• [Task data]:
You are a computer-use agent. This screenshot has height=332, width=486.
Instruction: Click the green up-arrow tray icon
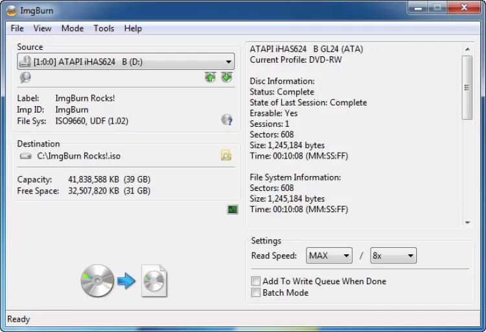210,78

--

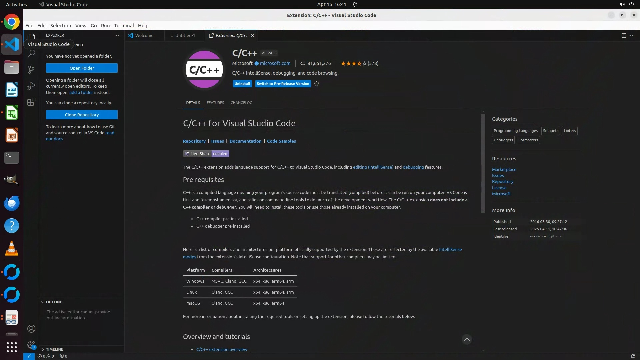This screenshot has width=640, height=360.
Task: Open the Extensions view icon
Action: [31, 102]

• [Work instructions]:
Can you give back the rows in the stretch from the line containing "This screenshot has width=640, height=360." through the line containing "Action: [31, 102]", switching "Extensions" to "Search" and keeping everything else the same, with the pictures left out?

• [Full answer]:
This screenshot has width=640, height=360.
Task: Open the Search view icon
Action: [31, 102]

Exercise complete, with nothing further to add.